- **Given instruction**
Copy the rows below word for word, from the line containing "Given: Select the" through the line containing "Action: click(x=77, y=324)", with both of those lines included.

---------- Data lines ----------

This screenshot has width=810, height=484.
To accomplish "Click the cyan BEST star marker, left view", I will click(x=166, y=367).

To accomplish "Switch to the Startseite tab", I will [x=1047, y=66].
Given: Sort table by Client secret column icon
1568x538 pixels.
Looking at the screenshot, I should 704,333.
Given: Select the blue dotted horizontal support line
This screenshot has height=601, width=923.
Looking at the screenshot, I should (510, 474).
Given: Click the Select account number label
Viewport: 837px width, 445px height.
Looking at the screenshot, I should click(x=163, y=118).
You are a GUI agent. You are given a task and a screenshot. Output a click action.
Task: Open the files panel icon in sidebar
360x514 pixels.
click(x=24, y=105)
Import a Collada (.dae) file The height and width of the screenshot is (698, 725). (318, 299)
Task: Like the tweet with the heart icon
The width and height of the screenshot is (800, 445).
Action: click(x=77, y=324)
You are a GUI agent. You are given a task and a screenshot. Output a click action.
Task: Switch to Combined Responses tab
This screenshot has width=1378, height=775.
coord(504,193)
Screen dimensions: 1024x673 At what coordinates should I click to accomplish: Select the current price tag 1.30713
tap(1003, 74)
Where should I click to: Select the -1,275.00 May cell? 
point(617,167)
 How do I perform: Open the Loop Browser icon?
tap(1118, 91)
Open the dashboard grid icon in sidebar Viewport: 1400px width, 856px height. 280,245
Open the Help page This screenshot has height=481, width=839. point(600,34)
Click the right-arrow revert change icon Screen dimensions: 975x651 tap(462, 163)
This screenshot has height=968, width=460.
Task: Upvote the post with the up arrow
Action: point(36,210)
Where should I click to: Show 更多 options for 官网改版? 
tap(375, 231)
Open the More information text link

----------

- **Answer in full**
Given: Select the blue dotted horizontal support line
This screenshot has height=601, width=923.
Looking at the screenshot, I should (510, 474).
Given: Click the Select account number label
Viewport: 837px width, 445px height.
Looking at the screenshot, I should click(x=163, y=118).
You are a GUI agent. You are given a task and a screenshot. Output a click action.
Task: Open the files panel icon in sidebar
360x514 pixels.
click(x=24, y=105)
Import a Collada (.dae) file The height and width of the screenshot is (698, 725). (318, 299)
Task: Like the tweet with the heart icon
The width and height of the screenshot is (800, 445).
Action: click(x=77, y=324)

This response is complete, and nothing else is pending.